Problem to solve
Rewrite the entries below so that "lightbulb" becomes "light bulb", with nothing else changed.
* start Recorded data *
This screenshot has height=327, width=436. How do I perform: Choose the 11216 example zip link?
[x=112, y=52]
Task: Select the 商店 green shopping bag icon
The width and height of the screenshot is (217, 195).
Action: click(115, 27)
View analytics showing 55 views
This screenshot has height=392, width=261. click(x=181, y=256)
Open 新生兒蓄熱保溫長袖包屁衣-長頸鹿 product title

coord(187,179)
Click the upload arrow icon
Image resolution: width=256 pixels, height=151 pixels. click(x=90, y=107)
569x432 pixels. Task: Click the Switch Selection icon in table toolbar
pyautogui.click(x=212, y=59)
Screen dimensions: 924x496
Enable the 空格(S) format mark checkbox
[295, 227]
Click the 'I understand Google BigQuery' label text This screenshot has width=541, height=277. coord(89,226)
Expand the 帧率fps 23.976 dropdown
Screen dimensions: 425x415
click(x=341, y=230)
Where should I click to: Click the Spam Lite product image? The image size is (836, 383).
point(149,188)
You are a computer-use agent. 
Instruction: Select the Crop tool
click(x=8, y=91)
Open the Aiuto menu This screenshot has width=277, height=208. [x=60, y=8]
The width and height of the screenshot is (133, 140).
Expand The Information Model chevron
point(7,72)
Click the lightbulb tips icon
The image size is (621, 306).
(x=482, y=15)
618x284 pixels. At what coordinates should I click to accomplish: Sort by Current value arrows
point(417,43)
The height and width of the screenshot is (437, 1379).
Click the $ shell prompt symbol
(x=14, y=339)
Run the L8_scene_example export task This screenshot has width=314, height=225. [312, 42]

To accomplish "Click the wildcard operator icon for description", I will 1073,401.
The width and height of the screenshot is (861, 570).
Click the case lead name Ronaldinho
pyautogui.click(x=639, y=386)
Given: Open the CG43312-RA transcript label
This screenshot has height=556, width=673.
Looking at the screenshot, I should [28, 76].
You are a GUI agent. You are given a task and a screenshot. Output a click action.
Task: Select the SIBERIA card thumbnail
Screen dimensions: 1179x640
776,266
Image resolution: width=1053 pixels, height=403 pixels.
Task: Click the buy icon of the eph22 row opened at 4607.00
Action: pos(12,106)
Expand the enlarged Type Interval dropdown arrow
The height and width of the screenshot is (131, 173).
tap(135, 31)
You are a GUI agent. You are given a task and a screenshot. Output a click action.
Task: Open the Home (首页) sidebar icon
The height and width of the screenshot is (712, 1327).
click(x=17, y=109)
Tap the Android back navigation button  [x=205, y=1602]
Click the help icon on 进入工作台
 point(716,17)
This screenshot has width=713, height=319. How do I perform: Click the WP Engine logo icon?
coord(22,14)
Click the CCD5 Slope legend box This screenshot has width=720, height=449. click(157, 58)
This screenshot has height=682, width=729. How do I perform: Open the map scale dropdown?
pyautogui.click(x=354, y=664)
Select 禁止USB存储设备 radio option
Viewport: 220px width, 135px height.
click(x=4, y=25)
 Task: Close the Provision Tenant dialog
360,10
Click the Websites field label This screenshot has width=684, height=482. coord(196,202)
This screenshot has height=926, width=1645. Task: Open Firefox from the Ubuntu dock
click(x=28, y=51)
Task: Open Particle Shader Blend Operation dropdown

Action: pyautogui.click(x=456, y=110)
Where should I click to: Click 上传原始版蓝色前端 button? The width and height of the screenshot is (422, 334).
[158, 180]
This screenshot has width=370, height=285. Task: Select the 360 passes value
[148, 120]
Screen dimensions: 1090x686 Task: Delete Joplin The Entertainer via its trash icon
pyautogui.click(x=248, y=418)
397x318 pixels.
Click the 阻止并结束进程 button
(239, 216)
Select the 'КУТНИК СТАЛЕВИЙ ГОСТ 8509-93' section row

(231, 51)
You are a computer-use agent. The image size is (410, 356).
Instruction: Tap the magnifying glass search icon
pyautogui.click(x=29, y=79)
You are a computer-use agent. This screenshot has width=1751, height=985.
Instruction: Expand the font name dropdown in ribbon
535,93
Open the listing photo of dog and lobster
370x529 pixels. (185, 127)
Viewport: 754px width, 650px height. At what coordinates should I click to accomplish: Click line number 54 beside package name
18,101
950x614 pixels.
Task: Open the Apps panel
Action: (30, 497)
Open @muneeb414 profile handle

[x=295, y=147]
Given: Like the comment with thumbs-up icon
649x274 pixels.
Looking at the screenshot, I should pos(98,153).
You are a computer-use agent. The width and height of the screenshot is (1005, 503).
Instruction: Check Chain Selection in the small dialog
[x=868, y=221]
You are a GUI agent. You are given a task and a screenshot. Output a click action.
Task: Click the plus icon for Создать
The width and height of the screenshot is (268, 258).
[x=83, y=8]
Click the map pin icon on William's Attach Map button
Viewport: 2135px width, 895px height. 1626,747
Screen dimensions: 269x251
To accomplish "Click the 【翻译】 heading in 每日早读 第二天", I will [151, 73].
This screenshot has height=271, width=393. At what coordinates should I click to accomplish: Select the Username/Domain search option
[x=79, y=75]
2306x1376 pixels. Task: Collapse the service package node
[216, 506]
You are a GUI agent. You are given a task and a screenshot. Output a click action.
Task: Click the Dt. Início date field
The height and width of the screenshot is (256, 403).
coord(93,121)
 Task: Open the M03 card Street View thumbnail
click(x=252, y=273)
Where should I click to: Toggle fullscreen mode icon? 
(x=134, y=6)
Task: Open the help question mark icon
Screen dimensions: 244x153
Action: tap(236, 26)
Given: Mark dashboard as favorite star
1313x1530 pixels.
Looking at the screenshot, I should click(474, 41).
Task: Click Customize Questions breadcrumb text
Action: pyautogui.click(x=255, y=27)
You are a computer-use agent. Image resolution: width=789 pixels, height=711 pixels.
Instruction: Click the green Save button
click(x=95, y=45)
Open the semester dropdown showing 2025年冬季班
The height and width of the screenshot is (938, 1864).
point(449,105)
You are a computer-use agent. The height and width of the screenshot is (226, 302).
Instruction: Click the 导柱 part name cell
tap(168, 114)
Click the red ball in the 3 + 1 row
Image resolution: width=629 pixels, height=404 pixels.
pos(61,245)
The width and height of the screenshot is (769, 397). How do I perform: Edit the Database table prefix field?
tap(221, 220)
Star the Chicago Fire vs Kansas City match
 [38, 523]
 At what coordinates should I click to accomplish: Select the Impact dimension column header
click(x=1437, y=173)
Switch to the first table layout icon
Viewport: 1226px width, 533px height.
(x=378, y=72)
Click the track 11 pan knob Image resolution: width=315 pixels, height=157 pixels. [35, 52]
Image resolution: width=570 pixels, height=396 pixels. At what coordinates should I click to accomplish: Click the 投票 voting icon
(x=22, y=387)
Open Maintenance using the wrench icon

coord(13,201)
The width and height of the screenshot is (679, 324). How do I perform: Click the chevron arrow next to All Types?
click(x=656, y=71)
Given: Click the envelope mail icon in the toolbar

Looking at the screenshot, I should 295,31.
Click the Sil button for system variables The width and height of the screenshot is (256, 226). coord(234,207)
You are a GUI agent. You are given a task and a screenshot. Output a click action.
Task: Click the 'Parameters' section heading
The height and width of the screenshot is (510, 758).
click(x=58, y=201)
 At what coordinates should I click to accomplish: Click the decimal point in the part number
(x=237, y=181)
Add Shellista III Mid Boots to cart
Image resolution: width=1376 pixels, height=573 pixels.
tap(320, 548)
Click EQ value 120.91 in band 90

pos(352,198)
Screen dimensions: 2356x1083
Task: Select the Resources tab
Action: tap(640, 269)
* end Recorded data *
Result for this task
This screenshot has height=327, width=436. How do I perform: Choose the 11216 example zip link?
[x=112, y=52]
Task: Select the 商店 green shopping bag icon
The width and height of the screenshot is (217, 195).
Action: click(115, 27)
View analytics showing 55 views
This screenshot has height=392, width=261. click(x=181, y=256)
Open 新生兒蓄熱保溫長袖包屁衣-長頸鹿 product title

coord(187,179)
Click the upload arrow icon
Image resolution: width=256 pixels, height=151 pixels. click(x=90, y=107)
569x432 pixels. Task: Click the Switch Selection icon in table toolbar
pyautogui.click(x=212, y=59)
Screen dimensions: 924x496
Enable the 空格(S) format mark checkbox
[295, 227]
Click the 'I understand Google BigQuery' label text This screenshot has width=541, height=277. coord(89,226)
Expand the 帧率fps 23.976 dropdown
Screen dimensions: 425x415
click(x=341, y=230)
Where should I click to: Click the Spam Lite product image? The image size is (836, 383).
point(149,188)
You are a computer-use agent. 
Instruction: Select the Crop tool
click(x=8, y=91)
Open the Aiuto menu This screenshot has width=277, height=208. [x=60, y=8]
The width and height of the screenshot is (133, 140).
Expand The Information Model chevron
point(7,72)
Click the light bulb tips icon
The image size is (621, 306).
(x=482, y=15)
618x284 pixels. At what coordinates should I click to accomplish: Sort by Current value arrows
point(417,43)
The height and width of the screenshot is (437, 1379).
Click the $ shell prompt symbol
(x=14, y=339)
Run the L8_scene_example export task This screenshot has width=314, height=225. [312, 42]

To accomplish "Click the wildcard operator icon for description", I will 1073,401.
The width and height of the screenshot is (861, 570).
Click the case lead name Ronaldinho
pyautogui.click(x=639, y=386)
Given: Open the CG43312-RA transcript label
This screenshot has height=556, width=673.
Looking at the screenshot, I should [28, 76].
You are a GUI agent. You are given a task and a screenshot. Output a click action.
Task: Select the SIBERIA card thumbnail
Screen dimensions: 1179x640
776,266
Image resolution: width=1053 pixels, height=403 pixels.
Task: Click the buy icon of the eph22 row opened at 4607.00
Action: pos(12,106)
Expand the enlarged Type Interval dropdown arrow
The height and width of the screenshot is (131, 173).
tap(135, 31)
You are a GUI agent. You are given a task and a screenshot. Output a click action.
Task: Open the Home (首页) sidebar icon
The height and width of the screenshot is (712, 1327).
click(x=17, y=109)
Tap the Android back navigation button  [x=205, y=1602]
Click the help icon on 进入工作台
 point(716,17)
This screenshot has width=713, height=319. How do I perform: Click the WP Engine logo icon?
coord(22,14)
Click the CCD5 Slope legend box This screenshot has width=720, height=449. click(157, 58)
This screenshot has height=682, width=729. How do I perform: Open the map scale dropdown?
pyautogui.click(x=354, y=664)
Select 禁止USB存储设备 radio option
Viewport: 220px width, 135px height.
click(x=4, y=25)
 Task: Close the Provision Tenant dialog
360,10
Click the Websites field label This screenshot has width=684, height=482. coord(196,202)
This screenshot has height=926, width=1645. Task: Open Firefox from the Ubuntu dock
click(x=28, y=51)
Task: Open Particle Shader Blend Operation dropdown

Action: pyautogui.click(x=456, y=110)
Where should I click to: Click 上传原始版蓝色前端 button? The width and height of the screenshot is (422, 334).
[158, 180]
This screenshot has width=370, height=285. Task: Select the 360 passes value
[148, 120]
Screen dimensions: 1090x686 Task: Delete Joplin The Entertainer via its trash icon
pyautogui.click(x=248, y=418)
397x318 pixels.
Click the 阻止并结束进程 button
(239, 216)
Select the 'КУТНИК СТАЛЕВИЙ ГОСТ 8509-93' section row

(231, 51)
You are a computer-use agent. The image size is (410, 356).
Instruction: Tap the magnifying glass search icon
pyautogui.click(x=29, y=79)
You are a computer-use agent. This screenshot has width=1751, height=985.
Instruction: Expand the font name dropdown in ribbon
535,93
Open the listing photo of dog and lobster
370x529 pixels. (185, 127)
Viewport: 754px width, 650px height. At what coordinates should I click to accomplish: Click line number 54 beside package name
18,101
950x614 pixels.
Task: Open the Apps panel
Action: (30, 497)
Open @muneeb414 profile handle

[x=295, y=147]
Given: Like the comment with thumbs-up icon
649x274 pixels.
Looking at the screenshot, I should pos(98,153).
You are a computer-use agent. The width and height of the screenshot is (1005, 503).
Instruction: Check Chain Selection in the small dialog
[x=868, y=221]
You are a GUI agent. You are given a task and a screenshot. Output a click action.
Task: Click the plus icon for Создать
The width and height of the screenshot is (268, 258).
[x=83, y=8]
Click the map pin icon on William's Attach Map button
Viewport: 2135px width, 895px height. 1626,747
Screen dimensions: 269x251
To accomplish "Click the 【翻译】 heading in 每日早读 第二天", I will [151, 73].
This screenshot has height=271, width=393. At what coordinates should I click to accomplish: Select the Username/Domain search option
[x=79, y=75]
2306x1376 pixels. Task: Collapse the service package node
[216, 506]
You are a GUI agent. You are given a task and a screenshot. Output a click action.
Task: Click the Dt. Início date field
The height and width of the screenshot is (256, 403).
coord(93,121)
 Task: Open the M03 card Street View thumbnail
click(x=252, y=273)
Where should I click to: Toggle fullscreen mode icon? 
(x=134, y=6)
Task: Open the help question mark icon
Screen dimensions: 244x153
Action: tap(236, 26)
Given: Mark dashboard as favorite star
1313x1530 pixels.
Looking at the screenshot, I should click(474, 41).
Task: Click Customize Questions breadcrumb text
Action: pyautogui.click(x=255, y=27)
You are a computer-use agent. Image resolution: width=789 pixels, height=711 pixels.
Instruction: Click the green Save button
click(x=95, y=45)
Open the semester dropdown showing 2025年冬季班
The height and width of the screenshot is (938, 1864).
point(449,105)
You are a computer-use agent. The height and width of the screenshot is (226, 302).
Instruction: Click the 导柱 part name cell
tap(168, 114)
Click the red ball in the 3 + 1 row
Image resolution: width=629 pixels, height=404 pixels.
pos(61,245)
The width and height of the screenshot is (769, 397). How do I perform: Edit the Database table prefix field?
tap(221, 220)
Star the Chicago Fire vs Kansas City match
 [38, 523]
 At what coordinates should I click to accomplish: Select the Impact dimension column header
click(x=1437, y=173)
Switch to the first table layout icon
Viewport: 1226px width, 533px height.
(x=378, y=72)
Click the track 11 pan knob Image resolution: width=315 pixels, height=157 pixels. [35, 52]
Image resolution: width=570 pixels, height=396 pixels. At what coordinates should I click to accomplish: Click the 投票 voting icon
(x=22, y=387)
Open Maintenance using the wrench icon

coord(13,201)
The width and height of the screenshot is (679, 324). How do I perform: Click the chevron arrow next to All Types?
click(x=656, y=71)
Given: Click the envelope mail icon in the toolbar

Looking at the screenshot, I should 295,31.
Click the Sil button for system variables The width and height of the screenshot is (256, 226). coord(234,207)
You are a GUI agent. You are given a task and a screenshot. Output a click action.
Task: Click the 'Parameters' section heading
The height and width of the screenshot is (510, 758).
click(x=58, y=201)
 At what coordinates should I click to accomplish: Click the decimal point in the part number
(x=237, y=181)
Add Shellista III Mid Boots to cart
Image resolution: width=1376 pixels, height=573 pixels.
tap(320, 548)
Click EQ value 120.91 in band 90

pos(352,198)
Screen dimensions: 2356x1083
Task: Select the Resources tab
Action: tap(640, 269)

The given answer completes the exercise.